*** GIVEN DATA ***

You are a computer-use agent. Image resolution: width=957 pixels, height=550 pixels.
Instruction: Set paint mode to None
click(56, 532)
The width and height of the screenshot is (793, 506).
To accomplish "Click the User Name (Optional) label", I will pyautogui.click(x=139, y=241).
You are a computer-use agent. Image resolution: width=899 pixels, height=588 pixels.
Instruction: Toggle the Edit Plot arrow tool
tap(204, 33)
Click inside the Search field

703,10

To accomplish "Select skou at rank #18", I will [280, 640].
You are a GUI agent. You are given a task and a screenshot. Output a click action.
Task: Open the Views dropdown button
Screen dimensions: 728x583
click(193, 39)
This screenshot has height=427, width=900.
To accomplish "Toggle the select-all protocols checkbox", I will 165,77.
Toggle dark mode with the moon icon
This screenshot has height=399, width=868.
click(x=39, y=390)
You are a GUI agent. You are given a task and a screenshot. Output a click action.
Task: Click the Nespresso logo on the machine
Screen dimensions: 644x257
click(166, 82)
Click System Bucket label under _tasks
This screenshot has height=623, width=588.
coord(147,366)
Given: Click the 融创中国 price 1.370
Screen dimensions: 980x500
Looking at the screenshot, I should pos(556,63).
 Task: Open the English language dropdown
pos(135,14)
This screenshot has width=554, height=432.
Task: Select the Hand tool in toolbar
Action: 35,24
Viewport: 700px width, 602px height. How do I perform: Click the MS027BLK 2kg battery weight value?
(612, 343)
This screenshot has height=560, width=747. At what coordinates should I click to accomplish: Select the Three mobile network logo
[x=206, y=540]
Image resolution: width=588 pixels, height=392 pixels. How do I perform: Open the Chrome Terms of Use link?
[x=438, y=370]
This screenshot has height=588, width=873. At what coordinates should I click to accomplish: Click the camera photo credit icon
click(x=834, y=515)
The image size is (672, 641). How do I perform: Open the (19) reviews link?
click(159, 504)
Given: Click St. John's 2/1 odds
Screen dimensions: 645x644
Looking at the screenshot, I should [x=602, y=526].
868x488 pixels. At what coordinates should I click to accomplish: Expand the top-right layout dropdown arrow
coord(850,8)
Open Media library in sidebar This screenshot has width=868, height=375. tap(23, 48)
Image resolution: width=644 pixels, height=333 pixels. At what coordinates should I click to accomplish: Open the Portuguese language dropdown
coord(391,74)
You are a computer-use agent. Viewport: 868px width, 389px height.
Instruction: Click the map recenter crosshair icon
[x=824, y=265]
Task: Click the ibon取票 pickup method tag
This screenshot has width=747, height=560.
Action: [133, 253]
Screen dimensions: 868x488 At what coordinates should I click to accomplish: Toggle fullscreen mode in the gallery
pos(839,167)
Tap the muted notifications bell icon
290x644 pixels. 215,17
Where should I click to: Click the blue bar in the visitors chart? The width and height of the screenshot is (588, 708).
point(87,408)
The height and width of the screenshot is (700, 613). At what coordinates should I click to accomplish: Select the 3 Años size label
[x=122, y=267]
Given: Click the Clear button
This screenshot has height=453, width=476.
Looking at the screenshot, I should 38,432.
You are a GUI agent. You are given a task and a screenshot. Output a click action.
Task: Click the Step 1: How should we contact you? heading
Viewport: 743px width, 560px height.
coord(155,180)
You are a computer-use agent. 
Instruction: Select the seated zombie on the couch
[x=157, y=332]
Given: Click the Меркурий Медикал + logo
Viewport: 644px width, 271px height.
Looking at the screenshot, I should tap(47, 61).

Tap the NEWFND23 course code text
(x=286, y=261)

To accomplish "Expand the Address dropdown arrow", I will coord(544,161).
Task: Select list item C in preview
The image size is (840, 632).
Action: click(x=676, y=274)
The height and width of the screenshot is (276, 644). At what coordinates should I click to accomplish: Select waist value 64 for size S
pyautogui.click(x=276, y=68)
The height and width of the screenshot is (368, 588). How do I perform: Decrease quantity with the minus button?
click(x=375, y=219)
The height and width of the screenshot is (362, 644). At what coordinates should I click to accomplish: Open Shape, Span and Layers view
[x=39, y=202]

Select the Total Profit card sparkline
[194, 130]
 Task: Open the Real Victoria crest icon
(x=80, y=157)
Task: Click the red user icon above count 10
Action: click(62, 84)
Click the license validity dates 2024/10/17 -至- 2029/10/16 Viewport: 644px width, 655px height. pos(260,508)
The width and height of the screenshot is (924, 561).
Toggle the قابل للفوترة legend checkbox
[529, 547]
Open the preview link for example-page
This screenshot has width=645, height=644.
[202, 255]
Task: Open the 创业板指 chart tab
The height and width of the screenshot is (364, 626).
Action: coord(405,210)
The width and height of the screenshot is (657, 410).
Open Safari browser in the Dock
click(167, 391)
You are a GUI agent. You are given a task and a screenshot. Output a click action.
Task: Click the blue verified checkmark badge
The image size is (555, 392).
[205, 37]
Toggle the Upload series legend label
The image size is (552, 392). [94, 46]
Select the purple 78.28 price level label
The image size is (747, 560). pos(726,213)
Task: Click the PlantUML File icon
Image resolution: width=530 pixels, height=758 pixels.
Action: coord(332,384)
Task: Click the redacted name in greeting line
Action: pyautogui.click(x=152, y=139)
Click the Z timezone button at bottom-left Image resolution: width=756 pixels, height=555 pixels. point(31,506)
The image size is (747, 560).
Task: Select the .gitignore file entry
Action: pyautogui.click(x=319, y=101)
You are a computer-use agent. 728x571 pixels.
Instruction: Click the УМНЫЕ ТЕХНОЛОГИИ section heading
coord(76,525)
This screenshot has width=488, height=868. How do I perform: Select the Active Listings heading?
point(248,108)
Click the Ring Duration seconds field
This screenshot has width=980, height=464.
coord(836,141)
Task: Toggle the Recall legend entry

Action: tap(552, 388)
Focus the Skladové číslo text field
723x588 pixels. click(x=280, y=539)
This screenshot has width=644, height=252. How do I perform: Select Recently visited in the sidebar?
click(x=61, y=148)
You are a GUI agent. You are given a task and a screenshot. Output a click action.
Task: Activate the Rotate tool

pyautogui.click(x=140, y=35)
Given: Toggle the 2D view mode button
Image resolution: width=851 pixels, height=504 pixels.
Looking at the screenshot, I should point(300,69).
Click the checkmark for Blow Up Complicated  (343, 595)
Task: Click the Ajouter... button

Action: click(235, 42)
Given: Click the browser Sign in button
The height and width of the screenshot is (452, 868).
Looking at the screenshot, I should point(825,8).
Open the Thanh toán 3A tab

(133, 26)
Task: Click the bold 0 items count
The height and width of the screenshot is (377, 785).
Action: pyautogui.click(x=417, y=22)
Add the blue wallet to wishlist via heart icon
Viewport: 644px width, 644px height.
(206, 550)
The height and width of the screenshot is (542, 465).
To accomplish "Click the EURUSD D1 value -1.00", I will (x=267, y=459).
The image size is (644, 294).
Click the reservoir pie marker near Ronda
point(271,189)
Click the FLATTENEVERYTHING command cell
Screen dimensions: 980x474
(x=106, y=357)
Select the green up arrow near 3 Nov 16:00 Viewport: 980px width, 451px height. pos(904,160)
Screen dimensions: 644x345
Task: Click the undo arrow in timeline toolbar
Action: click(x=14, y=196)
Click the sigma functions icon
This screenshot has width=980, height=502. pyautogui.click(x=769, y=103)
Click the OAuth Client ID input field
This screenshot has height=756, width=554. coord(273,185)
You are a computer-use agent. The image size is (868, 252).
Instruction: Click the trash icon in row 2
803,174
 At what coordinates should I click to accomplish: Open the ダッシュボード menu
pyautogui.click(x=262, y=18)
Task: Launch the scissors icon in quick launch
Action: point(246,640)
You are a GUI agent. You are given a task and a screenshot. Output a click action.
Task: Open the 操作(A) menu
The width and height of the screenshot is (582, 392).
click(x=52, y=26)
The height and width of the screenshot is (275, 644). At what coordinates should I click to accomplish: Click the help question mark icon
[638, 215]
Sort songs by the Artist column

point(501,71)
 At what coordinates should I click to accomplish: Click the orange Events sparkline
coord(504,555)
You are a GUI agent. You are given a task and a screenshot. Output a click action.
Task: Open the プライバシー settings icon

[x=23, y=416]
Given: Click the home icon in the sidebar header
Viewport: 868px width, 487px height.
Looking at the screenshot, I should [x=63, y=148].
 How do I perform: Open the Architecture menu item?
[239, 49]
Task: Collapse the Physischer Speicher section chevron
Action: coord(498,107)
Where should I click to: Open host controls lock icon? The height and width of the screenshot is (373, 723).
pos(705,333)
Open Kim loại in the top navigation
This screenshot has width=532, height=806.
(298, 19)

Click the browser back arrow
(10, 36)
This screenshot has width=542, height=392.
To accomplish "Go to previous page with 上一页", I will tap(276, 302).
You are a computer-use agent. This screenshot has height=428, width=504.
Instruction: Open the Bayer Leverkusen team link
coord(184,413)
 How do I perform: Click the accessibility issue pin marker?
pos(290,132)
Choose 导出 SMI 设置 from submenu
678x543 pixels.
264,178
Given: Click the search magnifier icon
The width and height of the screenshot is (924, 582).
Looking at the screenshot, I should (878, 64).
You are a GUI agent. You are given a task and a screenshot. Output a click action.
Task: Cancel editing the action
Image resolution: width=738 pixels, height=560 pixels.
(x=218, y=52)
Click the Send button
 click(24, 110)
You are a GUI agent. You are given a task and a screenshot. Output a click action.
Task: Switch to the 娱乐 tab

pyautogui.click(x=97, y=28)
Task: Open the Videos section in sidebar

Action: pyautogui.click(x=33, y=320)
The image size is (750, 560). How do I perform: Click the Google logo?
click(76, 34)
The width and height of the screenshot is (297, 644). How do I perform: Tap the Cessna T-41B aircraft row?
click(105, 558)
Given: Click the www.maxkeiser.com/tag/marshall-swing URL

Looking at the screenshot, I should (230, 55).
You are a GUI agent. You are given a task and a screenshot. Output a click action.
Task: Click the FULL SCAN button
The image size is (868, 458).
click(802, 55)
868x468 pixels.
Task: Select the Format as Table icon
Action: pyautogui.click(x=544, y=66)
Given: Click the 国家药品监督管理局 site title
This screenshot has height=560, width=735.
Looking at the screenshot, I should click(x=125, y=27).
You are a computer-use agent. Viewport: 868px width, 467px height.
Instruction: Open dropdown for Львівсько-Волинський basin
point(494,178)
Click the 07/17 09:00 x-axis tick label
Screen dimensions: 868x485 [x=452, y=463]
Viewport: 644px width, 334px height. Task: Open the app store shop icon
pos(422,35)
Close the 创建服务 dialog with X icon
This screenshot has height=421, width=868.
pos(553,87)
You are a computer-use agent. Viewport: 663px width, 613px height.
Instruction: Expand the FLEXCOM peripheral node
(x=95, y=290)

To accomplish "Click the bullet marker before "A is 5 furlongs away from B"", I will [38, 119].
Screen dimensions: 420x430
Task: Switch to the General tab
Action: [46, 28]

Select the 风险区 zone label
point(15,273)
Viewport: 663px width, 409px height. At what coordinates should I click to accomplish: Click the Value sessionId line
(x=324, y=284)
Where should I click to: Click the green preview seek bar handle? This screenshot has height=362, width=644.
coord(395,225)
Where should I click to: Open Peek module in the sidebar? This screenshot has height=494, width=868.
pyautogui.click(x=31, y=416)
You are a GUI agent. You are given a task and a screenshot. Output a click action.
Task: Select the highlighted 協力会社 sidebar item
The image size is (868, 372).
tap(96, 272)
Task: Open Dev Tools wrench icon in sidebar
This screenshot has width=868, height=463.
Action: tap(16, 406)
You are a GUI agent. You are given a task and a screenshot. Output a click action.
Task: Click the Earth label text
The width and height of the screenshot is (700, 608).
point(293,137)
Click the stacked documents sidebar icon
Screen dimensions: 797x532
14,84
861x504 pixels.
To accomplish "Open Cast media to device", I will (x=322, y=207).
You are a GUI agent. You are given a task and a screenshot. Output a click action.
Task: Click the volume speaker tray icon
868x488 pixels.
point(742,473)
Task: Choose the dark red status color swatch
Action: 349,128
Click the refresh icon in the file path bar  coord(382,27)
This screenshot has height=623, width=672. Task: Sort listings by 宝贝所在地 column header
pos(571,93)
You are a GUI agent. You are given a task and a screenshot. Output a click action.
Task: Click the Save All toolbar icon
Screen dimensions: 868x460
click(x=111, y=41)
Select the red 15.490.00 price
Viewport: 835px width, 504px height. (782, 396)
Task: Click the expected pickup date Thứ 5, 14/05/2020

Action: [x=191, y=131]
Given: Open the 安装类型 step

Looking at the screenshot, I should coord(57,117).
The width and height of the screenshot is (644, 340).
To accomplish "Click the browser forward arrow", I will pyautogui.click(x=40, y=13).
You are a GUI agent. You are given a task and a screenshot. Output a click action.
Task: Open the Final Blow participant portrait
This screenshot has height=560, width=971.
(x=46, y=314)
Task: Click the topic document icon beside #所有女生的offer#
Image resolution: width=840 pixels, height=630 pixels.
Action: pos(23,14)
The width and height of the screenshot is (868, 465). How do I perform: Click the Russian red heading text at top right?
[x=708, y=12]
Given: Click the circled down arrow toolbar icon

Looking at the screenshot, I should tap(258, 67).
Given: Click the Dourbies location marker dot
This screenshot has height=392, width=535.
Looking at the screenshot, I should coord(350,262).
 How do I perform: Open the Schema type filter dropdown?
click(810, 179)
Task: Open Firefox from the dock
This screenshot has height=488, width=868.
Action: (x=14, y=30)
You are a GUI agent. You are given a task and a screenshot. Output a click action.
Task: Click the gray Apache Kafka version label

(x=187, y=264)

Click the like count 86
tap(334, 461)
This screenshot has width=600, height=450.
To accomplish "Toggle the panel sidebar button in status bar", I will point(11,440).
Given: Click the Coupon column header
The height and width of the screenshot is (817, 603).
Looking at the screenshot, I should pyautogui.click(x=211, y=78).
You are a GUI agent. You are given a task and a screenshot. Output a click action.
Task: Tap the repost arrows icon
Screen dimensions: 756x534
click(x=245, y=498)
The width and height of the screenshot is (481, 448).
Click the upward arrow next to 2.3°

*** End of GIVEN DATA ***

## TASK DETAILS
The first line of the entries, the line with "The width and height of the screenshot is (793, 506).", and every line between them should be retyped exactly, and nothing else.

## EXERCISE ANSWER
You are a computer-use agent. Image resolution: width=957 pixels, height=550 pixels.
Instruction: Set paint mode to None
click(56, 532)
The width and height of the screenshot is (793, 506).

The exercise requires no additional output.